And what about Yemen?

It's hard to know just what to make of the confessions gushing out of Guantanamo this week. First, Khalid Sheikh Mohammad, who allegedly took responsibility for the 9/11 attacks, and now Waleed bin Attash, whom AP's Pauline Jelinek reports as having taken responsibility for blowing up the U.S.S. Cole.

Your blogstress knows nothing of bin Attash, and has no reason to doubt his confession other than the fact that it may have been coerced by torture-like methods. But that doesn't mean it's not true.
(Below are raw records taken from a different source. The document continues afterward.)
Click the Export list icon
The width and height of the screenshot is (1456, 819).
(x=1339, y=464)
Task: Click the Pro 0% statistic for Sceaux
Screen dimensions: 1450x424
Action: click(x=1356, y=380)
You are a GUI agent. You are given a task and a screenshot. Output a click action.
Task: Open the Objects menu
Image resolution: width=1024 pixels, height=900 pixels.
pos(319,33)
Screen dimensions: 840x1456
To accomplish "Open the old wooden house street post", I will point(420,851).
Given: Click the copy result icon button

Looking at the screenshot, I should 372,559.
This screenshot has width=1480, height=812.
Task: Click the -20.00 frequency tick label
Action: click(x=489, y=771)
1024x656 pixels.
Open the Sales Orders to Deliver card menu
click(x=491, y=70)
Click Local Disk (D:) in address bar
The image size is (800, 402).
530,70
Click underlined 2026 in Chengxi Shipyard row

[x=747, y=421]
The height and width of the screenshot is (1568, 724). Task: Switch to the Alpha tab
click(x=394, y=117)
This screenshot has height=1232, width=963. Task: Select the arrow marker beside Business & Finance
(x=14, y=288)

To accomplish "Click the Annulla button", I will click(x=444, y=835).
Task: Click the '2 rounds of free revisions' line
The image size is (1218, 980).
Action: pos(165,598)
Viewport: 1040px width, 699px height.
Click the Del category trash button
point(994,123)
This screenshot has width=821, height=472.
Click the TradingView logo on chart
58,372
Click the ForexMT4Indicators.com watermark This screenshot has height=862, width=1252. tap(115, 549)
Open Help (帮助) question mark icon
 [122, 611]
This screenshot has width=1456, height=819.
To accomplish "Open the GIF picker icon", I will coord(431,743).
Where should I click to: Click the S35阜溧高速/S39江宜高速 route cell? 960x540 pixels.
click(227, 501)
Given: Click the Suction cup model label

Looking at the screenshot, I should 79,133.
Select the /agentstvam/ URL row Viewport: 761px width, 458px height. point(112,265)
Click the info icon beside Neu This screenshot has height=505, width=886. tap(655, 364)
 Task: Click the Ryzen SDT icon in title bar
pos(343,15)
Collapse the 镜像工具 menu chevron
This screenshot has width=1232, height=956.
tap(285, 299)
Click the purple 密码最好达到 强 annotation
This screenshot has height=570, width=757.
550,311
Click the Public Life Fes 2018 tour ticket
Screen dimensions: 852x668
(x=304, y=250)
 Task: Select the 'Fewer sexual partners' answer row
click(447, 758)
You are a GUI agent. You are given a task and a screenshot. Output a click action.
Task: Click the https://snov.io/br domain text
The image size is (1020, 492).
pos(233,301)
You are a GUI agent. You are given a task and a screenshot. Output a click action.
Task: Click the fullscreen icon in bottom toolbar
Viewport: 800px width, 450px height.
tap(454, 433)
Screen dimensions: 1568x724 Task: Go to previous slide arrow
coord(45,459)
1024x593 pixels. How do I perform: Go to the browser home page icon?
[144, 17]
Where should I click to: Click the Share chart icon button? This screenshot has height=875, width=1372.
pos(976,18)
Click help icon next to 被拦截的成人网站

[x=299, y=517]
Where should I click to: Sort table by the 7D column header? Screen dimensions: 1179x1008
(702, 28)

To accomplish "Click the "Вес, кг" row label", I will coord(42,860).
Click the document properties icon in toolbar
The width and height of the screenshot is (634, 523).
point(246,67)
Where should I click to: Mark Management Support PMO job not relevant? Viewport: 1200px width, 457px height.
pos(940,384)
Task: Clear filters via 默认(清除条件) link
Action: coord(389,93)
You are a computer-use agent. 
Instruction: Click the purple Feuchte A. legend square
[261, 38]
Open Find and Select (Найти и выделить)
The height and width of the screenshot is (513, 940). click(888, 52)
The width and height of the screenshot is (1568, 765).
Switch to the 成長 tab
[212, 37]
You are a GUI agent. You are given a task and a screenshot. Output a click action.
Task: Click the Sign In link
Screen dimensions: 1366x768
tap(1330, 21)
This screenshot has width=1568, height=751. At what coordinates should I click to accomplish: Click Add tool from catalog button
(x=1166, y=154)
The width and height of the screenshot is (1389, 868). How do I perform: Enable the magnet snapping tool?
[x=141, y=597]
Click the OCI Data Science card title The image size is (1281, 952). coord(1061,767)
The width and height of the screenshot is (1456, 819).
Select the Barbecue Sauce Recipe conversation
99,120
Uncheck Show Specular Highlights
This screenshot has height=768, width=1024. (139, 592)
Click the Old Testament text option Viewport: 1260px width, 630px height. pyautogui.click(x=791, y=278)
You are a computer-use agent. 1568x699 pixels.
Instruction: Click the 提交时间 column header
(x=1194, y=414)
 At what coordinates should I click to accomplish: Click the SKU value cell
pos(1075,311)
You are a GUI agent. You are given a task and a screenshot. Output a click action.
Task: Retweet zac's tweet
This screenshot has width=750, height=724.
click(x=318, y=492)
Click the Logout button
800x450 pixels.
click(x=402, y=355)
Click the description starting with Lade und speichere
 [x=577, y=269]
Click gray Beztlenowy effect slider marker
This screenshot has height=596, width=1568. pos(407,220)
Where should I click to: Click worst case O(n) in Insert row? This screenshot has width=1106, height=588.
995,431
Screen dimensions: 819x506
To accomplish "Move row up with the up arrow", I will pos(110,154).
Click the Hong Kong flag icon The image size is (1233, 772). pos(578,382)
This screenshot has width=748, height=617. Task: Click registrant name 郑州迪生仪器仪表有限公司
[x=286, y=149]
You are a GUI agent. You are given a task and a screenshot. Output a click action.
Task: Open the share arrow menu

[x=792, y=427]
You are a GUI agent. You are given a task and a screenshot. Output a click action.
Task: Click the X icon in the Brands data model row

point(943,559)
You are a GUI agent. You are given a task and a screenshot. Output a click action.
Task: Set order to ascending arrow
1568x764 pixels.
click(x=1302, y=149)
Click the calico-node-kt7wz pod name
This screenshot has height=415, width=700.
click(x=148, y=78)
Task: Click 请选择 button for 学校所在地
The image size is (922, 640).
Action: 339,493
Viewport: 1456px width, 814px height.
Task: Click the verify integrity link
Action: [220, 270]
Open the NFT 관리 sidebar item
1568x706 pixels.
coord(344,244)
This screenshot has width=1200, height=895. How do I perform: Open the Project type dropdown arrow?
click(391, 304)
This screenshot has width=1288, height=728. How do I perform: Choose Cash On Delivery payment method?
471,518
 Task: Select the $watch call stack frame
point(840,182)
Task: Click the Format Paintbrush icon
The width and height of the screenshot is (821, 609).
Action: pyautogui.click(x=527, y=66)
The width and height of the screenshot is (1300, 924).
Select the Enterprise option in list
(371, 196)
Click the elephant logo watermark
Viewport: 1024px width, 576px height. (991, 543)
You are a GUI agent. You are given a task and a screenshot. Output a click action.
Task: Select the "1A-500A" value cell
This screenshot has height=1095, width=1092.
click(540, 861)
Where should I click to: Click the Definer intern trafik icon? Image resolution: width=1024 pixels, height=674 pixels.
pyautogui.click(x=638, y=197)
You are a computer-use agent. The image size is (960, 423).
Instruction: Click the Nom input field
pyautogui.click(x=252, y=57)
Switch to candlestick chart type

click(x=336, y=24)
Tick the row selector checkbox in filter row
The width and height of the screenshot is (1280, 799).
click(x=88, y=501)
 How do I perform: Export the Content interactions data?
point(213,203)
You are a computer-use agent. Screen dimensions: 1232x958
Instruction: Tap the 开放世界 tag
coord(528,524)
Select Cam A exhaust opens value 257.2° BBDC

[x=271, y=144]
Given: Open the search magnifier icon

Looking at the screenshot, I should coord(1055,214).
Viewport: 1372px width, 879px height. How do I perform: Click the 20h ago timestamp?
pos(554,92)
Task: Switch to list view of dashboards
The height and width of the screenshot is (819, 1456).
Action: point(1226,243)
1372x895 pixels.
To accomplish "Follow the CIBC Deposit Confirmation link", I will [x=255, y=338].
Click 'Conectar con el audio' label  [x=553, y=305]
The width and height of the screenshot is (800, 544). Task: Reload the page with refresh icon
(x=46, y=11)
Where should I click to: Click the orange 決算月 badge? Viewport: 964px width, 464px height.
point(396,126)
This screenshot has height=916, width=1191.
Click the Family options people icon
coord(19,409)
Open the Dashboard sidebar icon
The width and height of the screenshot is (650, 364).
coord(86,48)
More to the point, thinks your écrivaine, are the remarks of Jamal Gunn, a 26-year-old in Virginia Beach who lost his brother, a U.S. sailor, in the Cole attack:

"The thing is, we want accountability from all levels, not just the foreign nationals who pulled off the attack, who masterminded the attack, but those who let it happen within our government as well," said Jamal Gunn, 26, of Virginia Beach, Va., whose brother, Cherone Gunn, was killed aboard the Cole. Gunn said the Cole should not have stopped in Yemen because that country was on a terrorist watch list.
This, mes amis, was your cyberscribe's thought, exactly. What on earth was the Cole doing in Yemen in 2000? When news came that, for the first time since the embassy bombings in Africa, the U.S. Navy was docking a ship in Yemen, your net-tête scratched her pretty little tête, saying, "I dunno that's such a great idea." What did your blogstress know that the U.S. military apparently did not? Nothing she hadn't read in the newspapers, that's what. And what the newspapers said was that there was this bad guy named Osama bin Laden who liked to hurt Americans and had ties to Yemen, which was on the safe-harbor-for-terrorists list.

In fact, after the attacks of September 11, 2001, your blogstress was convinced that the U.S. commandos were looking in the wrong place for the tall one as they combed the caves of Tora Bora. She wondered, has anybody checked out Yemen? But what does she know?